**REQUIREMENT A**
According to the article on spiritually-centered leadership, what is the primary intervention of Family Systems Theory?

* Begin ARTICLE *

Why Spiritually-Centered Leadership Matters

by Mark Tidsworth, Founder and Team Leader

We actually respond to one another’s energy more than to people’s exact words or actions. In any situation, your taking or giving of energy is what you are actually doing. Why do I feel drawn or repelled? What we all desire and need from one another, of course, is that life energy. It always draws, creates, and connects things.” --Richard Rohr, Falling Upward

Resonance

Like the reverberations from an old-fashioned tuning fork, leaders are vibrating, sending forth energy ALL the time. Of course, other people are doing the same. It’s just that leaders are given the opportunity to influence the group (church in this case) more than others. We give this to leaders; an openness to receiving the messages they are sending.

In the quote above, Richard Rohr describes this dynamic Family Systems Theory has been preaching for years. Who we are, how we are, significantly influences the system of which we are a part. In fact, the primary intervention of Family Systems Theory is getting ourselves to good, so to speak. Differentiation is strengthening our identity and individuality so that we can remain centered in who we are as the emotional tension rises in relationships. This act, remaining centered, is in and of itself a powerful leadership activity.

* End ARTICLE *
* Begin DATA FOR THE TASK *

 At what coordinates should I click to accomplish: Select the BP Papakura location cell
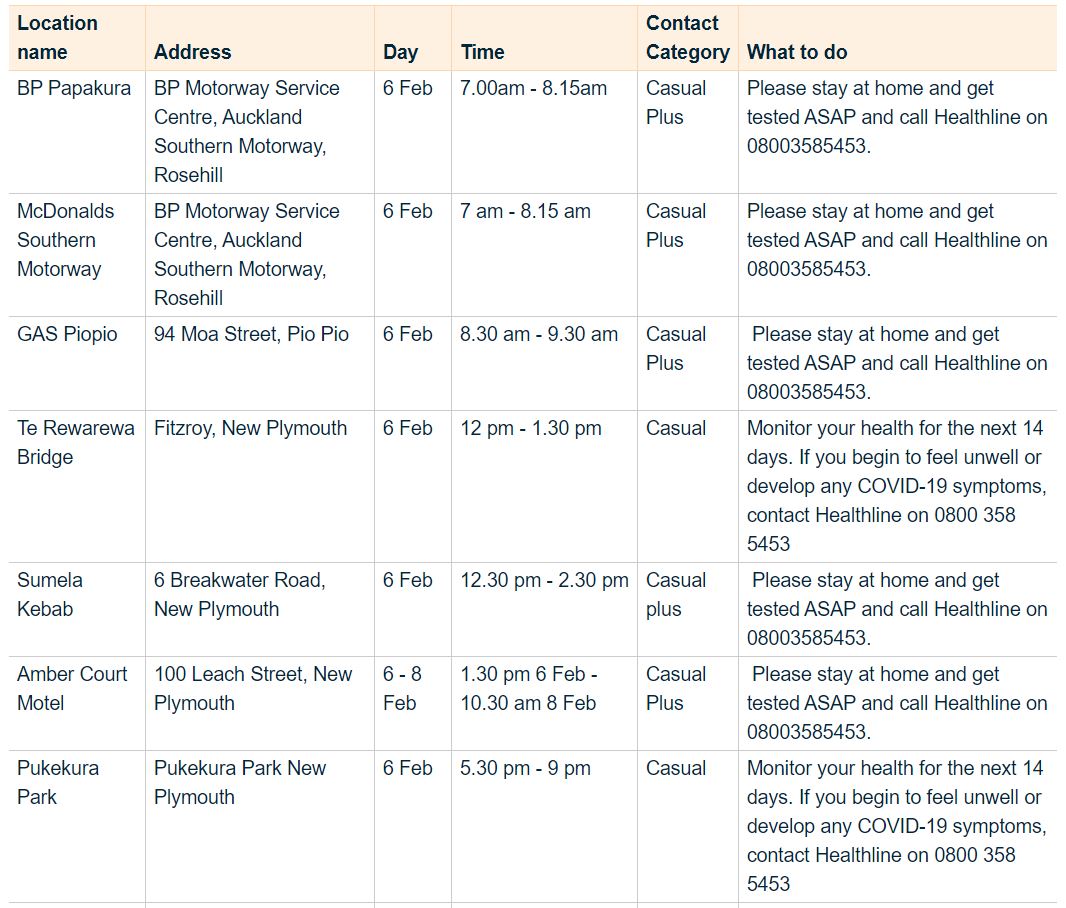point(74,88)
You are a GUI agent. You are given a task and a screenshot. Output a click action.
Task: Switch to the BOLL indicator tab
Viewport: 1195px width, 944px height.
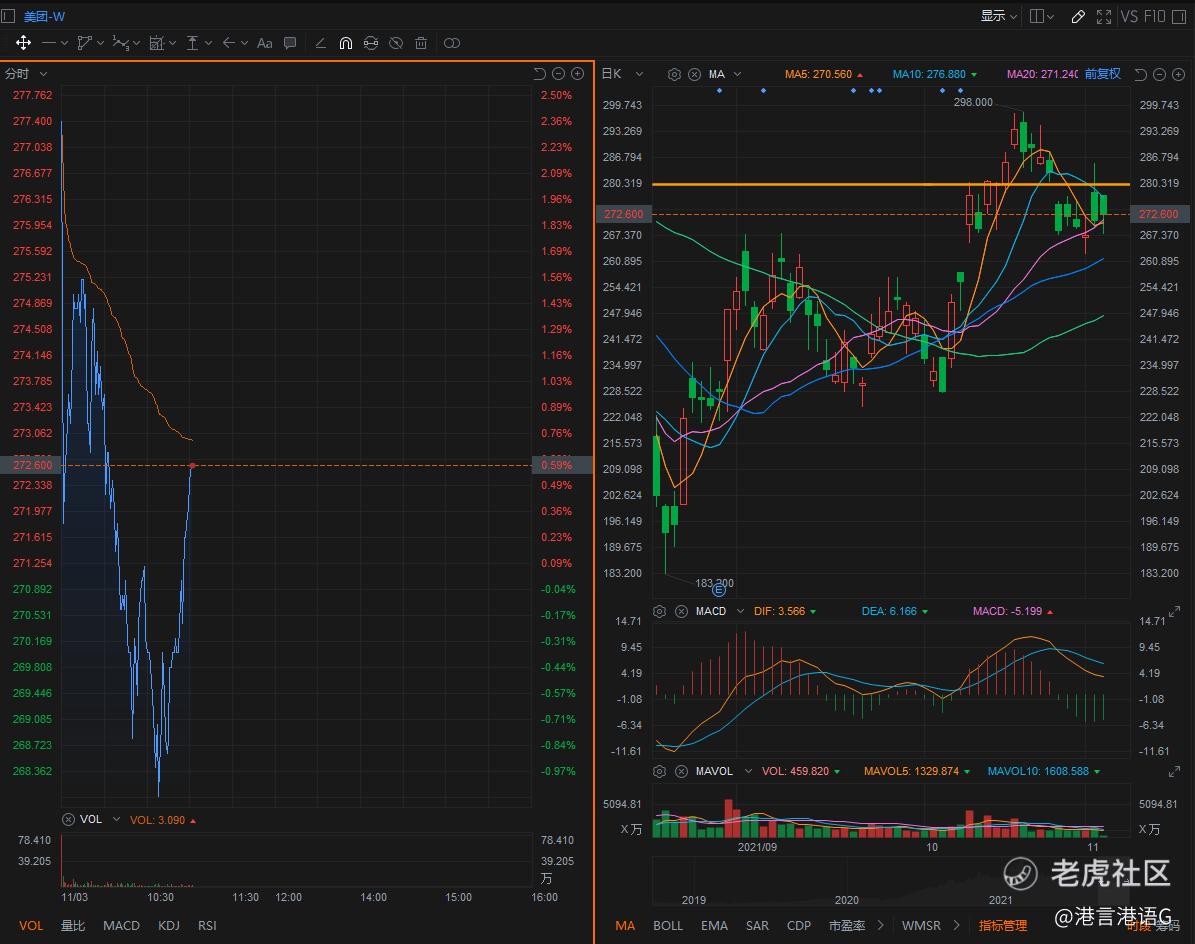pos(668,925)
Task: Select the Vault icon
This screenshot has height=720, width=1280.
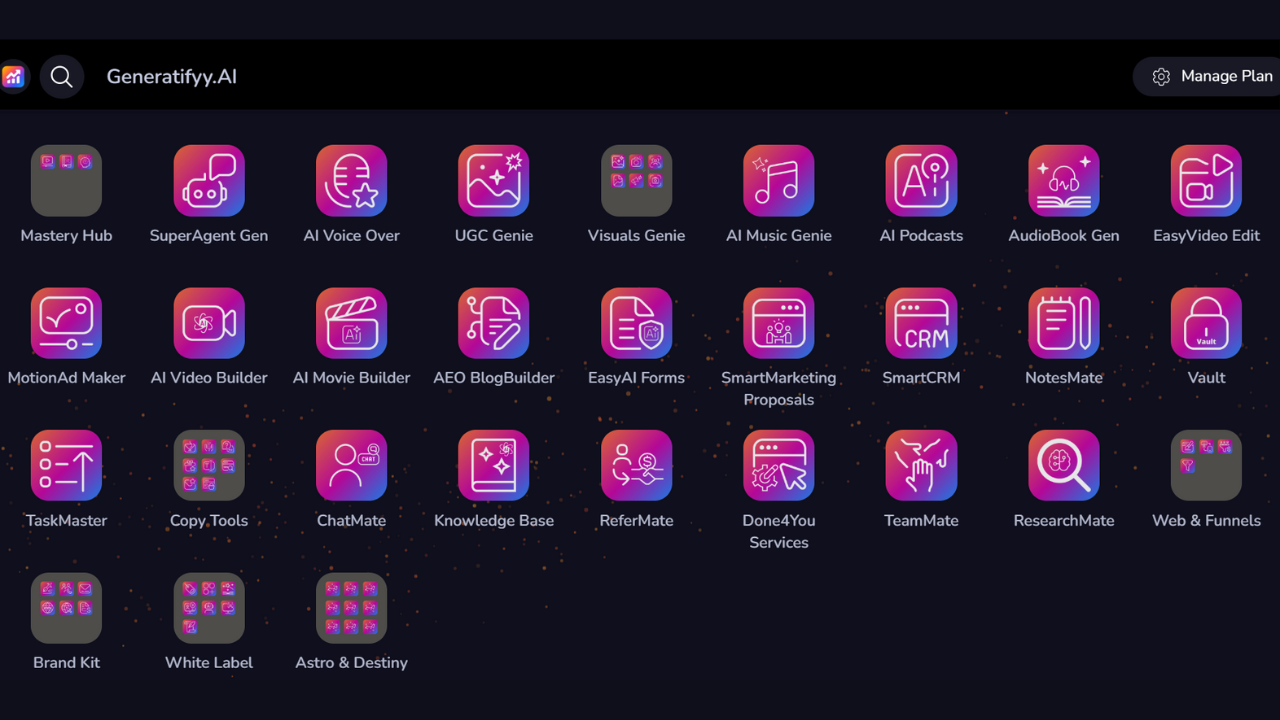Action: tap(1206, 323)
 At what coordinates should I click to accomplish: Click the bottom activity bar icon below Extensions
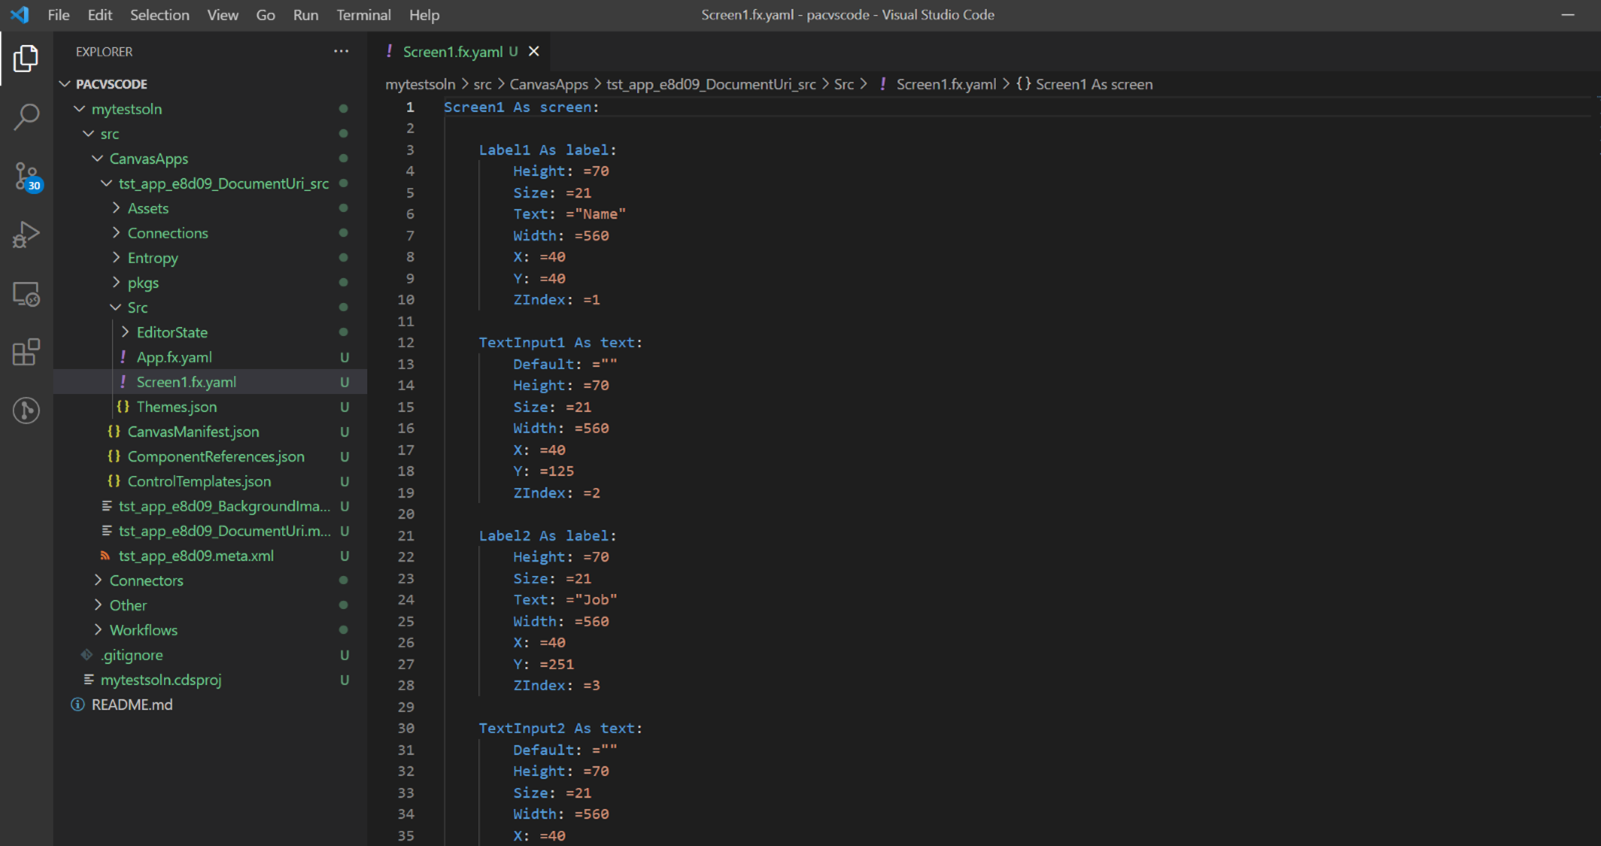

* End DATA FOR THE TASK *

**REQUIREMENT B**
From the entries, extract the lines verbatim, starting with the line that contains "Task: Select the Vault icon" and going on through the end of the entries. Leave the pictures out of your answer.

**FULL SOLUTION A**
The primary intervention of Family Systems Theory is getting ourselves to good, so to speak.

**FULL SOLUTION B**
Task: Select the Vault icon
This screenshot has height=720, width=1280.
Action: tap(1206, 323)
 At what coordinates should I click to accomplish: Click the bottom activity bar icon below Extensions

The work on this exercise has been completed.